Bima ingin membuka mulutnya untuk menyemprot Liana. Namun sayang, sebelum dia mengucapkan sepatah kata pun, dengan cepat Liana menendang selakangan Bima dengan keras hingga membuat Bima terjungkal ke belakang. Bima berteriak kesakitan sambil memegang asetnya.
"Argghhhh ...." erang Bima kesakitan. Liana membuka mulutnya lebar-lebar melihat Bima yang kesakitan. Liana tidak mengira kalau akan sesakit itu.
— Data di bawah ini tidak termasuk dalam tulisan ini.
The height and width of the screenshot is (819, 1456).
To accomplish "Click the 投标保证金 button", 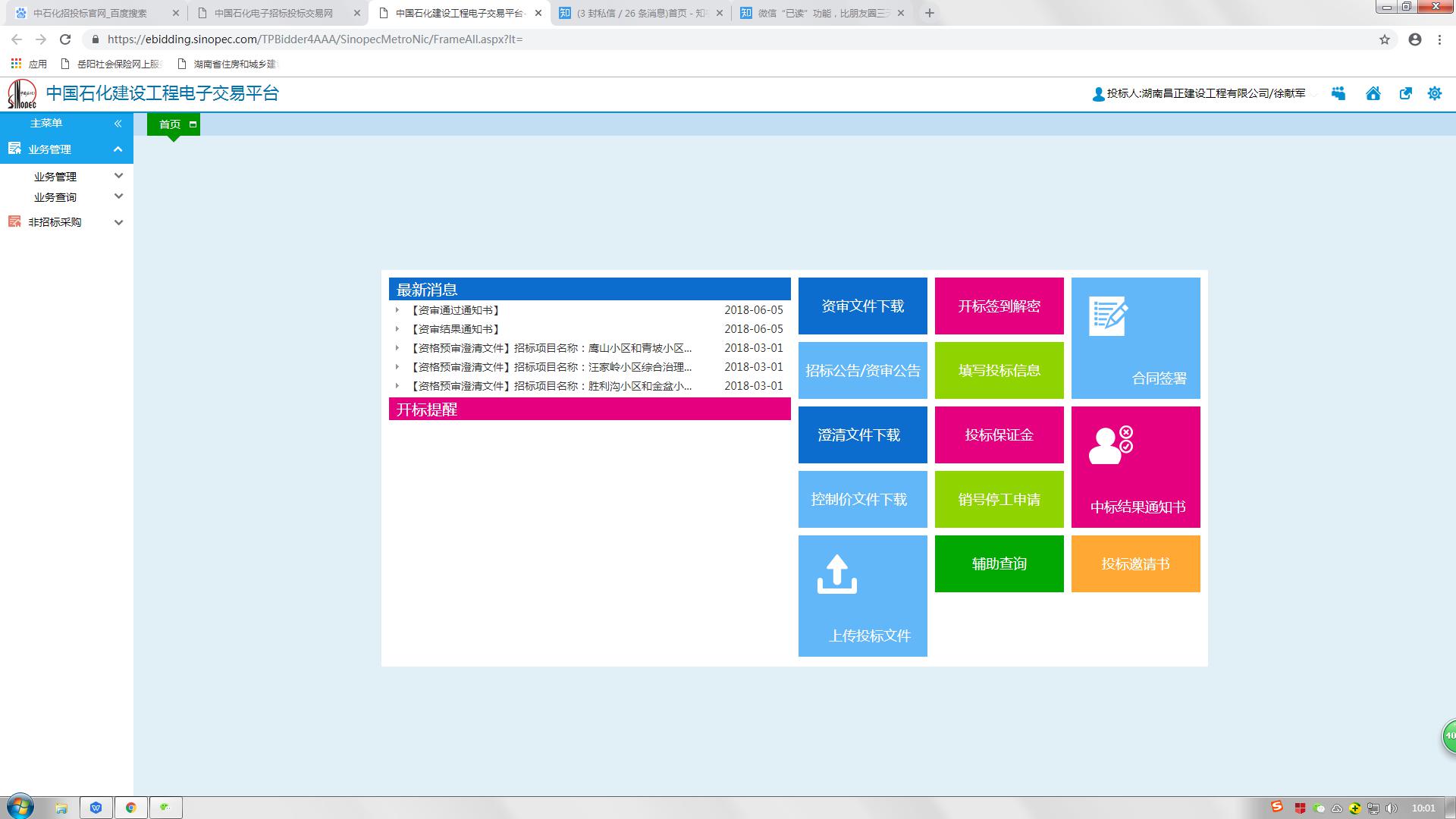I will (999, 435).
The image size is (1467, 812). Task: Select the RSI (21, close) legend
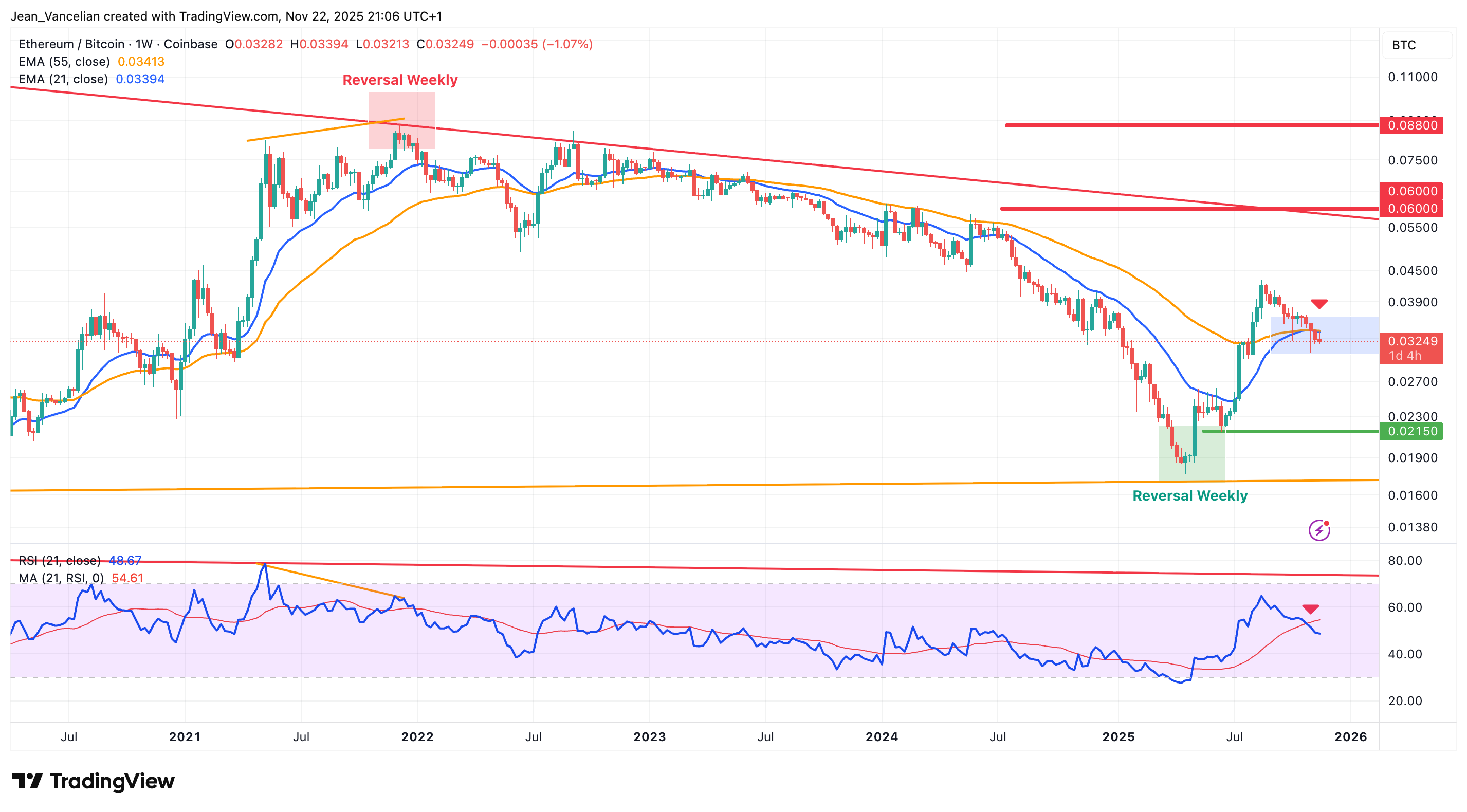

"Liana kurangajar. Kalau dia gak bisa bangun gimana? Dia kunci bahagiamu!" teriak Bima belingsatan
"Bodo amat!" teriak Liana beranjak dari ranjang. Liana berlari menuju pintu dan membuka pintu yang tadi sudah dibuka Kevin. Bima terkejut saat Liana dengan mudah membuka pintu. Perasaan tadi sudah dia kunci.
Di luar, hujan masih turun dengan deras. Tanpa pikir panjang, Liana menerobos hujan untuk pulang. Ia pikir bisa bahaya lama-lama bersama Bima.
"Liana jangan kayak anak kecil. Kembali sini, Liana. Hujannya deras!" teriak Bima yang menyusul Liana. Mendengar kata-kata anak kecil membuat Liana makin kesal. Dia memang masih kecil, bukan? Bima saja yang terlalu dewasa. Liana tidak menanggapi ucapan Bima, gadis itu tetap menerobos hujan yang lebat.
Melihat Liana yang abai membuat Bima menggeram marah. Selakangannya masih sakit ditambah Liana yang berlari keluar membuatnya makin marah.
"Terserah Liana. Aku gak akan menyusulmu. Mau hujan-hujanan ya sakkarepmu!!" teriak Bima yang masih didengar Liana yang sudah basah kuyup.